> Tasks to carry out
A: In the transcript, why does Duncan say machine learning is less fancy than it sounds? Answer in one to three sentences.
B: Return the stretch of the transcript from "Duncan - Essentially, yes." through "of cognitive difficulty.", copied word for word.

> Excerpt provided
Duncan - Each family would visit us and the team of research assistants and PhD students would spend several hours doing different kinds of cognitive assessment with the children. And we would have behaviour ratings for the parents to fill out and most of the children would go through the MRI scanner.
Chris - So you’ve got what their performance is like, what their performance is like as in their track record, what their performance is like in your tests and a brain scan to go with. And what, you then marry all that information, or at least you’re asking a computer to marry all this information together and look for common ground or differences between them?
Duncan - Essentially, yes. We took many of the cognitive assessments and we fed them into a machine learning algorithm. Machine learning sounds kind of fancy, but actually we use it all the time in our everyday lives. Every time you type something into a search engine, behind the scenes there’s an algorithm which is learning about that information you’re feeding it, and you might notice that appear in your adverts that correspond to what you’ve searched for. Our machine learning algorithm was learning about the cognitive data that we fed in from these kids and what it learnt was that there were different profiles for children. Children with different profiles of cognitive difficulty.
Chris - What does that mean in practical terms? When you say different profiles are you saying say I had a diagnosis of ADHD, I’ve got that label but actually my ADHD may be quite different from the label of ADHD you might receive, for example?

> Provided information

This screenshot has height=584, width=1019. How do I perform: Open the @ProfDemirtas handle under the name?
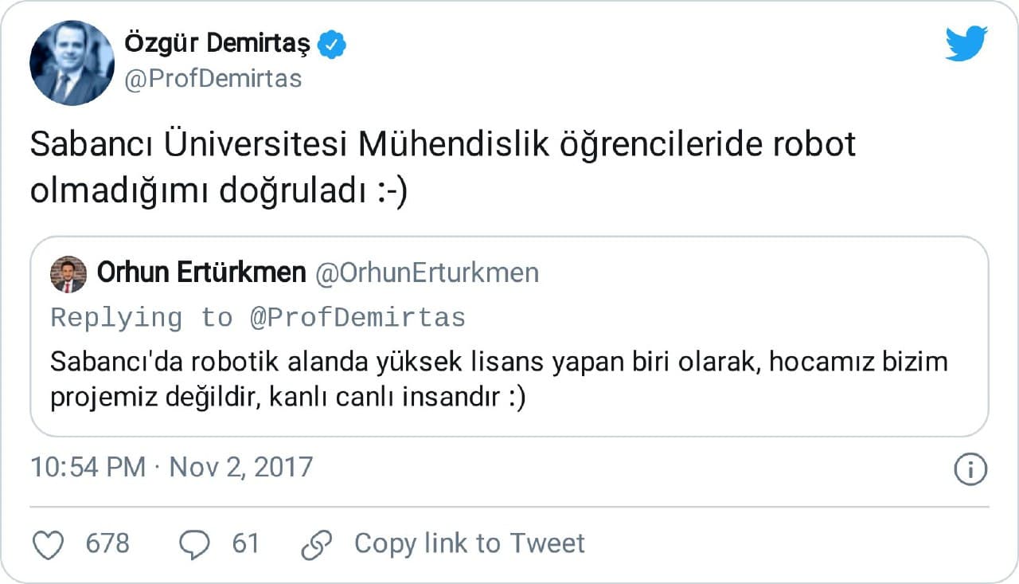213,79
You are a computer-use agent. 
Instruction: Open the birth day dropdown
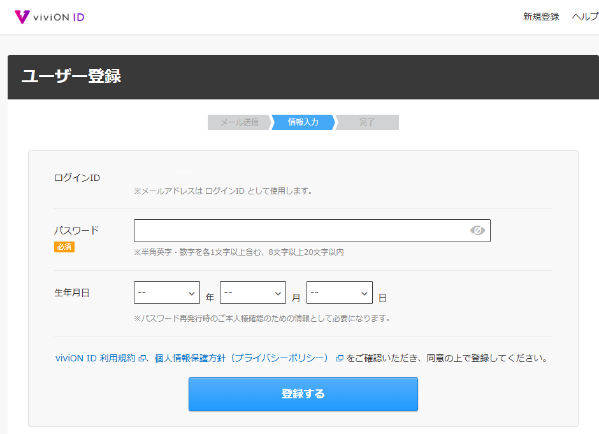340,293
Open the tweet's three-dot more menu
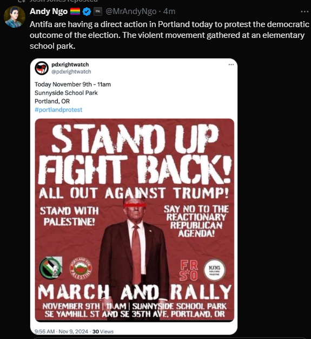Screen dimensions: 311x339 click(305, 11)
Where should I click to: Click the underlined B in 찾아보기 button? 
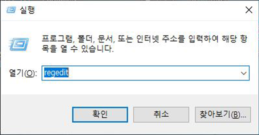236,115
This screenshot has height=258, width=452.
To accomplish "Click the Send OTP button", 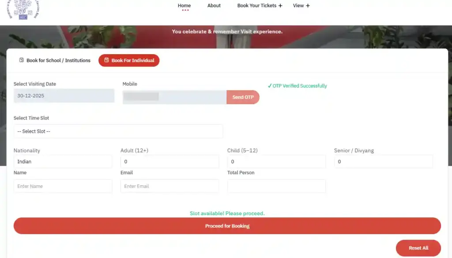I will pyautogui.click(x=243, y=97).
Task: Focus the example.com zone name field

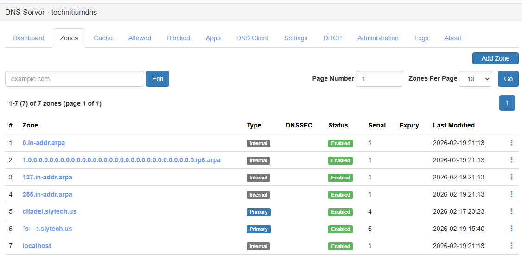Action: click(x=75, y=79)
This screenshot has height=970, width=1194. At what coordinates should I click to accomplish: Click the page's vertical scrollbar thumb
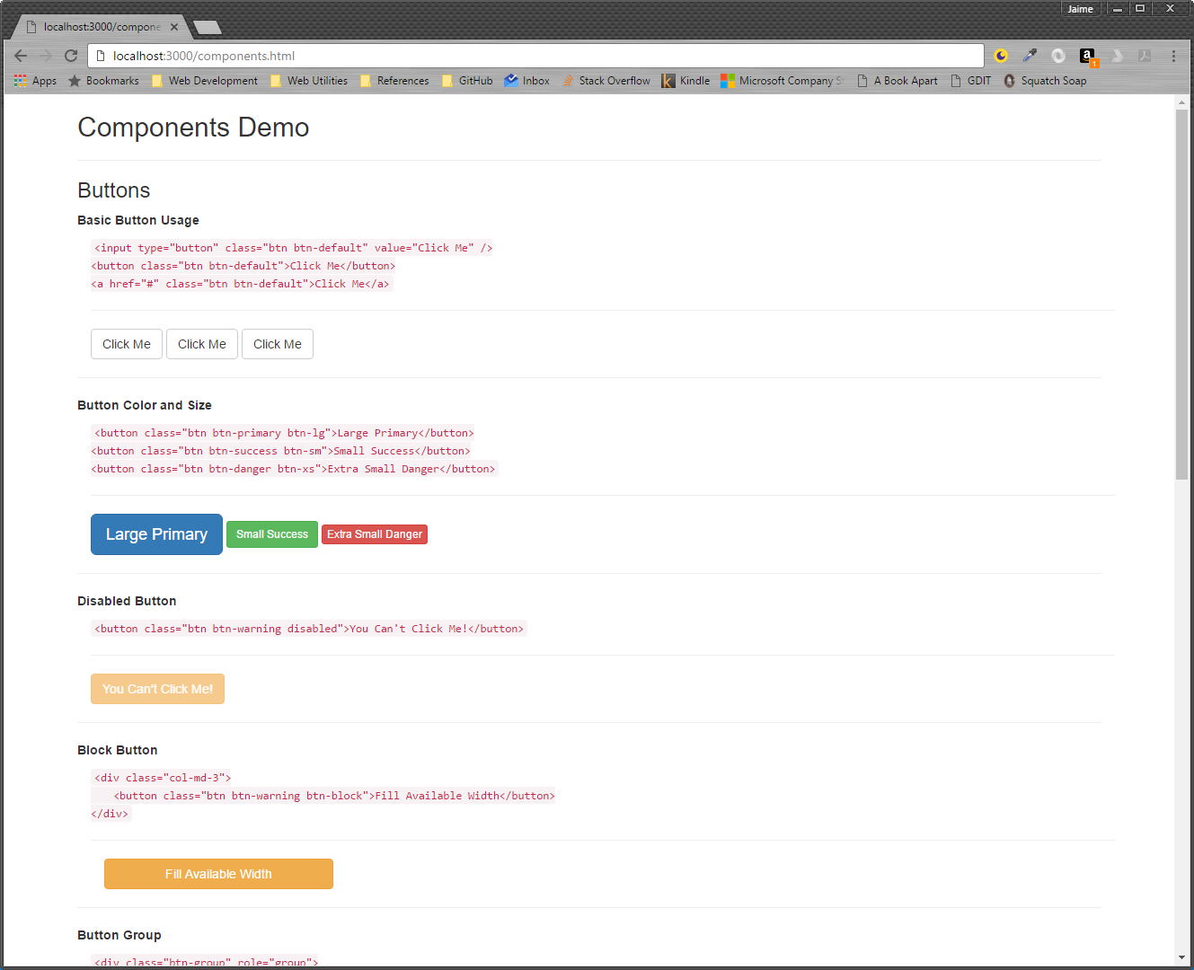1181,296
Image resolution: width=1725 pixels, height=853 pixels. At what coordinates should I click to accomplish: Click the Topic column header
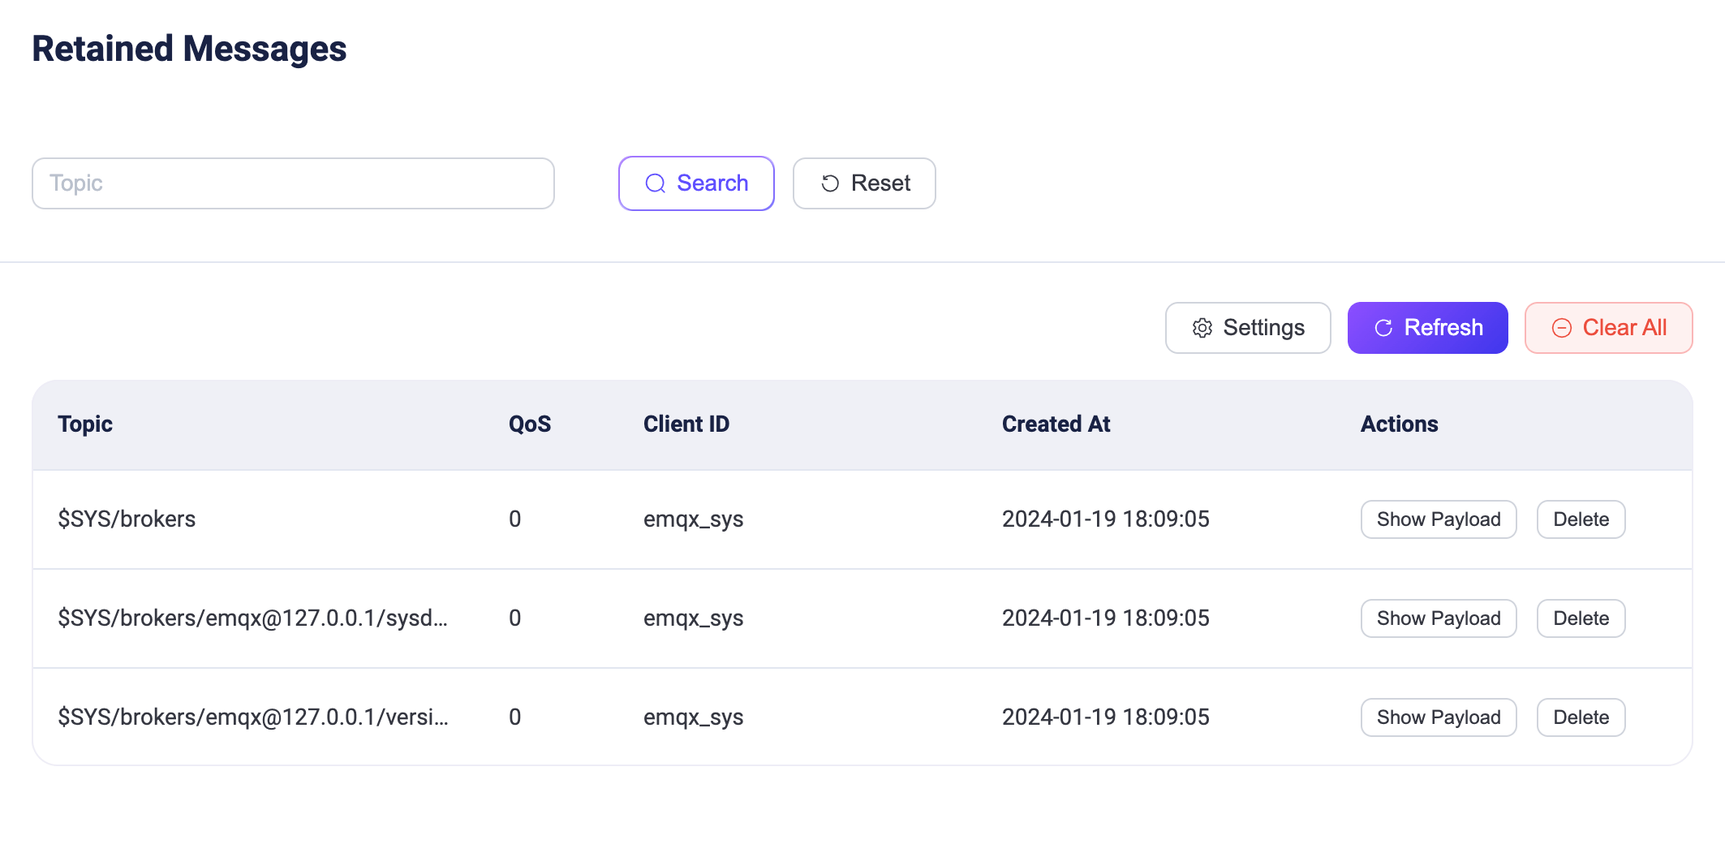85,424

> Answers to the exercises
A: Duncan says we use machine learning all the time in everyday life. Whenever you type something into a search engine, an algorithm behind the scenes learns from the information you feed it. You might notice this in adverts that correspond to what you've searched for.

B:
Duncan - Essentially, yes. We took many of the cognitive assessments and we fed them into a machine learning algorithm. Machine learning sounds kind of fancy, but actually we use it all the time in our everyday lives. Every time you type something into a search engine, behind the scenes there’s an algorithm which is learning about that information you’re feeding it, and you might notice that appear in your adverts that correspond to what you’ve searched for. Our machine learning algorithm was learning about the cognitive data that we fed in from these kids and what it learnt was that there were different profiles for children. Children with different profiles of cognitive difficulty.